Multi-kind dispatch¶
If your converter handles multiple kinds and needs to process them in order, use the kind argument. convert() is called once per kind, in the order they appear in the kinds list:
class MyConverter:
kinds = ["DependencyKind", "MainKind"] # order = call order
def __init__(self):
self._indexed = {}
def convert(self, kind, manifests, ctx):
if kind == "DependencyKind":
# Index first, produce nothing yet
for m in manifests:
name = m.get("metadata", {}).get("name", "")
self._indexed[name] = m.get("spec", {})
return ConverterResult()
# kind == "MainKind" — use indexed data
return self._process_main(manifests, ctx)
Indexers¶
An indexer is a converter that populates ConvertContext lookups without producing compose services. The four bundled indexers (configmap, secret, pvc, service) handle standard K8s kinds, but you can write your own for any kind you need indexed.
Subclass IndexerConverter instead of Converter — the only difference is the default priority (50 instead of 1000), which ensures indexers run before converters and providers that depend on their data.
from dekube import IndexerConverter, ConverterResult
class MyResourceIndexer(IndexerConverter):
kinds = ["MyResource"]
name = "my-resource-indexer"
def convert(self, kind, manifests, ctx):
for m in manifests:
name = (m.get("metadata") or {}).get("name", "")
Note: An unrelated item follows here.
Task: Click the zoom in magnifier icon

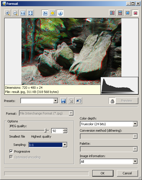Action: [8, 13]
spec = m.get("spec") or {}
# Populate ctx so downstream converters/providers can use this data
ctx.configmaps[f"{name}-generated"] = {
"data": spec.get("config") or {},
}
return ConverterResult()
Same contract as converters — kinds, convert(), ConverterResult. The distinction is semantic: indexers feed ctx, converters transform resources.
See Writing extensions for testing, repo structure, publishing, and available imports.